It is well known that these feeding activities are essential for ecosystem functions such as decomposition. But we found that these food webs also served another purpose: They boosted growth of "good" bacterial species in the environment, such as species that fight pathogenic microbes.
As a result, tadpoles sharing the ecosystem with these microorganisms and invertebrates had healthier gut microbiomes. This provided a strong defense against pathogens, compared with tadpoles that weren’t sharing their habitat with diverse networks of organisms.
Mapping species interactions in diverse ecosystems is difficult under field conditions, where the environment is unpredictable, and replicating experiments to confirm findings is challenging.
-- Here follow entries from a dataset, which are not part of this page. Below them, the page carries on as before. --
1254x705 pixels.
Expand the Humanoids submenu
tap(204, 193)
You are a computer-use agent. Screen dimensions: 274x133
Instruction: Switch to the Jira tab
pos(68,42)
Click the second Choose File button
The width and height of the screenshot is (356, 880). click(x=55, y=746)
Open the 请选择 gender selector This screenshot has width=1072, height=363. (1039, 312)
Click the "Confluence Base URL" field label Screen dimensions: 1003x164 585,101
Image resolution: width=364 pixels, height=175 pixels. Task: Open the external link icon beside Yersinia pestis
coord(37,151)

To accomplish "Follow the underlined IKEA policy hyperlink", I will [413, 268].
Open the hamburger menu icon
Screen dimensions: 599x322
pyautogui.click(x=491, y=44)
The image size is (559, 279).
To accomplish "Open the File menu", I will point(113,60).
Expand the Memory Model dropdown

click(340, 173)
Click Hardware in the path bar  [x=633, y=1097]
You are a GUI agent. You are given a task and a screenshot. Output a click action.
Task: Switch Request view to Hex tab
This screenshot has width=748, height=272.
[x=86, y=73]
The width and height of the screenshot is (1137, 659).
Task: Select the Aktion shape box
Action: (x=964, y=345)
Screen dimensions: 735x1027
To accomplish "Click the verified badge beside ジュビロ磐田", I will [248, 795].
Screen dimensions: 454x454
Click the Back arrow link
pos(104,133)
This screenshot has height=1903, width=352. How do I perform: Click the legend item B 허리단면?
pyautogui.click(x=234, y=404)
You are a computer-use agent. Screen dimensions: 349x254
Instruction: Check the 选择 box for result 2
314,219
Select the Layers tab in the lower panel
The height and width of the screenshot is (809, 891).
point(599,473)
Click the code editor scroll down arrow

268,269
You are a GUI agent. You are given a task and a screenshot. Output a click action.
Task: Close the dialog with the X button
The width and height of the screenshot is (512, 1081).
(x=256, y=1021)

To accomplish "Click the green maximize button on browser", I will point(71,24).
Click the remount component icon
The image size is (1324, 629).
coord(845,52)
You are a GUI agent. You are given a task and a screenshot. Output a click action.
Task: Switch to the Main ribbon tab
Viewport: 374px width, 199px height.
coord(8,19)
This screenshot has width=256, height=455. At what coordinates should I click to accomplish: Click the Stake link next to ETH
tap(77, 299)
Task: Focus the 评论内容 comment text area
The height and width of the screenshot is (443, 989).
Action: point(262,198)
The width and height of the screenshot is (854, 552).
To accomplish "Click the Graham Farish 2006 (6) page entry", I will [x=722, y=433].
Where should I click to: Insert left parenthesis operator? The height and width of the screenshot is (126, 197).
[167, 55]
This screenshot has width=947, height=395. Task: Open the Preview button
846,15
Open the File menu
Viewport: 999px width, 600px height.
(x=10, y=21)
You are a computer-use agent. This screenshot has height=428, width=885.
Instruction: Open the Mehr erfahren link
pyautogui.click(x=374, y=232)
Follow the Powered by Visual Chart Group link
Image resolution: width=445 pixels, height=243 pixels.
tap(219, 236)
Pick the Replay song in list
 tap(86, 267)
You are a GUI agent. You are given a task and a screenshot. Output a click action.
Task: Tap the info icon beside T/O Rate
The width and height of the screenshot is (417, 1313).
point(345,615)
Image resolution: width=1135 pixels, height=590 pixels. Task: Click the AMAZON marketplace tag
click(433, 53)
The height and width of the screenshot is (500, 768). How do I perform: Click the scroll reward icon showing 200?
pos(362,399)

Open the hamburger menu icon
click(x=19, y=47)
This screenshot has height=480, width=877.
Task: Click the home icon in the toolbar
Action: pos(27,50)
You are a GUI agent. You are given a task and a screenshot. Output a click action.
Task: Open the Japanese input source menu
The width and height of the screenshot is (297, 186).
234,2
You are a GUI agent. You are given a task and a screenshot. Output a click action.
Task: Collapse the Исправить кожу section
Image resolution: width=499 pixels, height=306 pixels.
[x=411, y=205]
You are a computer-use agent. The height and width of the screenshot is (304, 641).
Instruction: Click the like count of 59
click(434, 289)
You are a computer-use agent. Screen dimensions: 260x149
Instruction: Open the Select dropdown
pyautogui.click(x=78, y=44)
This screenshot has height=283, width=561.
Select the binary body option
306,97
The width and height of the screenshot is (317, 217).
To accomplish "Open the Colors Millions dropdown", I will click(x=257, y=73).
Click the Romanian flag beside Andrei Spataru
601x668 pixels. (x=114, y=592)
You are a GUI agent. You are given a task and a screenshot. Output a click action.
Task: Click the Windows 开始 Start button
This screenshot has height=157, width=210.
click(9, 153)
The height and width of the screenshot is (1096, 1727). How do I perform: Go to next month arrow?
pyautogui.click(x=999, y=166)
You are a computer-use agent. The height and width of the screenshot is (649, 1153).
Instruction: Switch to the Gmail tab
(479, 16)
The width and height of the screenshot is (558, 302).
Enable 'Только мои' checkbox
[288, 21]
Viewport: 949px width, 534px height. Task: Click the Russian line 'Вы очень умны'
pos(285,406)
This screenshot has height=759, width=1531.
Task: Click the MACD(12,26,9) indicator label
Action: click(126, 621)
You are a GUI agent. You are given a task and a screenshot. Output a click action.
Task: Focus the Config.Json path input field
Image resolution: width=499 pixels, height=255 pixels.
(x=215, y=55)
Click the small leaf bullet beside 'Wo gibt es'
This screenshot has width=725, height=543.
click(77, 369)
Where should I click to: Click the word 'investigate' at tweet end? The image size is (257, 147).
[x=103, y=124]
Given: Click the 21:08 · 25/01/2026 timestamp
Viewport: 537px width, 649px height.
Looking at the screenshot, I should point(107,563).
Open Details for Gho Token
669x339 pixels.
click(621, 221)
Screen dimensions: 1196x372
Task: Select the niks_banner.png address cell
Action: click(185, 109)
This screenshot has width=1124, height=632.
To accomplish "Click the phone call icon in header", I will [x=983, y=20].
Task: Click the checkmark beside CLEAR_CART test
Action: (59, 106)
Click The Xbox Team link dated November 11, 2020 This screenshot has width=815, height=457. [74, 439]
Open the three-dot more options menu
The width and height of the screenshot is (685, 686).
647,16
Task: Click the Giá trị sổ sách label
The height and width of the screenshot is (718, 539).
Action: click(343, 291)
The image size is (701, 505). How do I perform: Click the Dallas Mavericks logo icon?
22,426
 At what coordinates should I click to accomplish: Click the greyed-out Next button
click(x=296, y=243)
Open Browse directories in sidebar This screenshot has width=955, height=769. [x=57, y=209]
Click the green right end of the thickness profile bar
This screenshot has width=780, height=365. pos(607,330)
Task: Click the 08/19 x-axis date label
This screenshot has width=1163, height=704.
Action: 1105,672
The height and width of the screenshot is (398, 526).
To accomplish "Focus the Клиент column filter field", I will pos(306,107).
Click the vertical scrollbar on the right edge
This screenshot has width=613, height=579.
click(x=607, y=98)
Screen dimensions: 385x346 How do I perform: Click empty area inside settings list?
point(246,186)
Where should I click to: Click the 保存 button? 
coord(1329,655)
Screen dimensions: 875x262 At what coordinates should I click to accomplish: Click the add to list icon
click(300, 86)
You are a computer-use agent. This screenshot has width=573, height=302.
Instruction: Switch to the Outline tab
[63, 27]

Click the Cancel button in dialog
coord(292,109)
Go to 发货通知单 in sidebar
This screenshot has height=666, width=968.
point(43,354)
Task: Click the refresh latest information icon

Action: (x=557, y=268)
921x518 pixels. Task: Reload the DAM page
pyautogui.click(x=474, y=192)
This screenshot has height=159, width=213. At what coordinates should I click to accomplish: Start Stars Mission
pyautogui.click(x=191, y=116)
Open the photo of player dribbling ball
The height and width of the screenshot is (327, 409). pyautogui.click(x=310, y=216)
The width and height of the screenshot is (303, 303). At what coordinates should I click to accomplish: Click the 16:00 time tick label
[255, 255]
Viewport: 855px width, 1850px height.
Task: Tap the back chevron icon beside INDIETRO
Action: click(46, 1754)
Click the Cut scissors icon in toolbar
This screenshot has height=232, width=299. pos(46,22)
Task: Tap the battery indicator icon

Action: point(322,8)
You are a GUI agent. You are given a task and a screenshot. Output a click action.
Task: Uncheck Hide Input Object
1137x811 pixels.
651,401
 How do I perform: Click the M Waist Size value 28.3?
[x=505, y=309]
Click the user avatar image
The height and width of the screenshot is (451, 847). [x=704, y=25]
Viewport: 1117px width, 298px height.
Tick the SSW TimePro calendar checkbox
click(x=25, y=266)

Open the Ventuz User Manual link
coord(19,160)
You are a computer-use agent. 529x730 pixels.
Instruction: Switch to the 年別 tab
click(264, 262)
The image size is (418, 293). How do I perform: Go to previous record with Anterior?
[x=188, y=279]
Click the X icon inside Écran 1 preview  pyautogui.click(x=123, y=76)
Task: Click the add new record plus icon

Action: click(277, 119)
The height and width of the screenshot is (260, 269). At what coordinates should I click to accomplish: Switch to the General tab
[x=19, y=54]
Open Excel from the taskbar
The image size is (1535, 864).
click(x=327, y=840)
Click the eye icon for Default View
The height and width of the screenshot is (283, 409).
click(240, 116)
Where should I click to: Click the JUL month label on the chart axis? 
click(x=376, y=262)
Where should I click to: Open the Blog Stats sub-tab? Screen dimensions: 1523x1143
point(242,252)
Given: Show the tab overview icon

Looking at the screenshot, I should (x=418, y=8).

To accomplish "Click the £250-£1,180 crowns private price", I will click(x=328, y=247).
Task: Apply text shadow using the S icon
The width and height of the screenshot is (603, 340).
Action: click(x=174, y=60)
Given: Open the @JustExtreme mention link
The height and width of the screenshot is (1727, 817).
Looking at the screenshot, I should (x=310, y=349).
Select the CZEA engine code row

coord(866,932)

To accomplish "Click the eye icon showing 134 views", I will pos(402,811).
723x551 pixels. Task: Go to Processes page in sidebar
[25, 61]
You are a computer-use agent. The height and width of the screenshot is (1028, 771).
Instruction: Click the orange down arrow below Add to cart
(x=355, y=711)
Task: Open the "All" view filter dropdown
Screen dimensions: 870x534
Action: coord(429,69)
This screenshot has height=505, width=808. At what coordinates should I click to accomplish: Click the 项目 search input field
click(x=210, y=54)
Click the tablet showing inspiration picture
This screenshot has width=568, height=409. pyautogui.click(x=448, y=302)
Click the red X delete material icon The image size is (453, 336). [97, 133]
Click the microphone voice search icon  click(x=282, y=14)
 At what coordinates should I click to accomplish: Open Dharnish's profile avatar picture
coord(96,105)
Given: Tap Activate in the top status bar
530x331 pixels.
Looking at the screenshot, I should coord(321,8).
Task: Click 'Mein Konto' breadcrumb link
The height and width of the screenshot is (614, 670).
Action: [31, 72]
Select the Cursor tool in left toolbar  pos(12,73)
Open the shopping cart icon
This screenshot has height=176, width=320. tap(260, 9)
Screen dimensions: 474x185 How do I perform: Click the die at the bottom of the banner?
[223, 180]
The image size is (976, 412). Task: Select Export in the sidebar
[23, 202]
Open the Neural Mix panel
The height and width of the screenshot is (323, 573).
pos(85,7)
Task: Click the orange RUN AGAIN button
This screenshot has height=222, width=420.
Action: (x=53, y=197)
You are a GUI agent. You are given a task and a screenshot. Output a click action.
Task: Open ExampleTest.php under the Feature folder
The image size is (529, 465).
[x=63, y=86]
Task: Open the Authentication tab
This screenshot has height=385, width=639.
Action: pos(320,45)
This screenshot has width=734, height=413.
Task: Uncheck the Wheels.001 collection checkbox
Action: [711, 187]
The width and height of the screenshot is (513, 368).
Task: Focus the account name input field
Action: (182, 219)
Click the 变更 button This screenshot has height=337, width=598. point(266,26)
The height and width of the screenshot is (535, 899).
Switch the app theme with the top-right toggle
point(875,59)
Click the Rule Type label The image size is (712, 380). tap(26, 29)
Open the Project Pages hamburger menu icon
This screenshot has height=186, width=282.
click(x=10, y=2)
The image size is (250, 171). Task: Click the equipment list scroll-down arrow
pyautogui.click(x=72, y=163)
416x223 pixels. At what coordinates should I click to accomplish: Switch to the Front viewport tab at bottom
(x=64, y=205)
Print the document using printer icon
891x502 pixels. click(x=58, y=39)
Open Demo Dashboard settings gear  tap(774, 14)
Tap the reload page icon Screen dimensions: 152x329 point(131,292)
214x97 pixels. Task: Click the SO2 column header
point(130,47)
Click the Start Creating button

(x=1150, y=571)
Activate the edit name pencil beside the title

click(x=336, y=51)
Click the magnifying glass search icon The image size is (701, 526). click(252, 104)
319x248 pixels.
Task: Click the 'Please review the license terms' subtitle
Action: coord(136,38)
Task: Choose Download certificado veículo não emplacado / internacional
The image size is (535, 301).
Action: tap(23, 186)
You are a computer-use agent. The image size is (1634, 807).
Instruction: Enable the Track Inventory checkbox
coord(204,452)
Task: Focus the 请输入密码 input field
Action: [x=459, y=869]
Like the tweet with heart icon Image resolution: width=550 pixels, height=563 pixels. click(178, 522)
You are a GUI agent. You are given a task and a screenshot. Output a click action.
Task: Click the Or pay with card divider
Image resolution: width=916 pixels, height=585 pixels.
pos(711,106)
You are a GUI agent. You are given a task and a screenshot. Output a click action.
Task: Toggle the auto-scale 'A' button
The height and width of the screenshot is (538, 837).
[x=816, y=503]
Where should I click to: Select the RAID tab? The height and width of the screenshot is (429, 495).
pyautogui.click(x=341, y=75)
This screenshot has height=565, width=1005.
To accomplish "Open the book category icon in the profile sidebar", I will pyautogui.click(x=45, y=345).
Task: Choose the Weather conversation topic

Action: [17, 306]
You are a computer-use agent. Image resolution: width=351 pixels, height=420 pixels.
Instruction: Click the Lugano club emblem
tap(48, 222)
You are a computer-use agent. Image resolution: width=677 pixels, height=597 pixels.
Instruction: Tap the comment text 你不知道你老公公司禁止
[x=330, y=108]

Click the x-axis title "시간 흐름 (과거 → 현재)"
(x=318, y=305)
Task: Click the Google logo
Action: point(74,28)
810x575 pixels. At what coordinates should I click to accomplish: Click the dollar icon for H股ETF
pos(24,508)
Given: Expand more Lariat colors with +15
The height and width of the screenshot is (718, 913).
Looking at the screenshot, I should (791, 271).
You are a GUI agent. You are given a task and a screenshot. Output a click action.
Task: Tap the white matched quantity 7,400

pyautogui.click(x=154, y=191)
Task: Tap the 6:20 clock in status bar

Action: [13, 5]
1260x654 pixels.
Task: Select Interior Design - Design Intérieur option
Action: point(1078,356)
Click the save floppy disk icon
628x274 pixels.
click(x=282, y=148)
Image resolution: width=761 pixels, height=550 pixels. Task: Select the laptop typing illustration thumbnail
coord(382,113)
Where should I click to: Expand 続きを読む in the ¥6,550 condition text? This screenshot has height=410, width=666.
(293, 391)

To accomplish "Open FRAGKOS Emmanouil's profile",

Tightly whorled leaves of bromeliad plants provide a mini-aquarium for tadpoles, invertebrates and microorganisms. Photo by Sasha Greenspan
Bromeliads are ideal for experimental work on community interactions because they are natural microcosms and their small dimensions allow for us to grow many of them in a small space. Our study sites in Brazil’s tropical rainforests support extremely high densities of bromeliads from ground to canopy, often resembling a Dr. Seussian wonderland.
To recreate natural ecosystems for our experiment, we planted a garden of 60 identical bromeliads outdoors in the shade of a small tropical forest in São Paulo, Brazil. We then allowed the bromeliads to be naturally colonized by invertebrates and microorganisms for three months. Some plants were exposed to ambient temperatures, and others were warmed up to 6 degrees above ambient — with a custom outdoor heating system — to match predicted global climate change trends.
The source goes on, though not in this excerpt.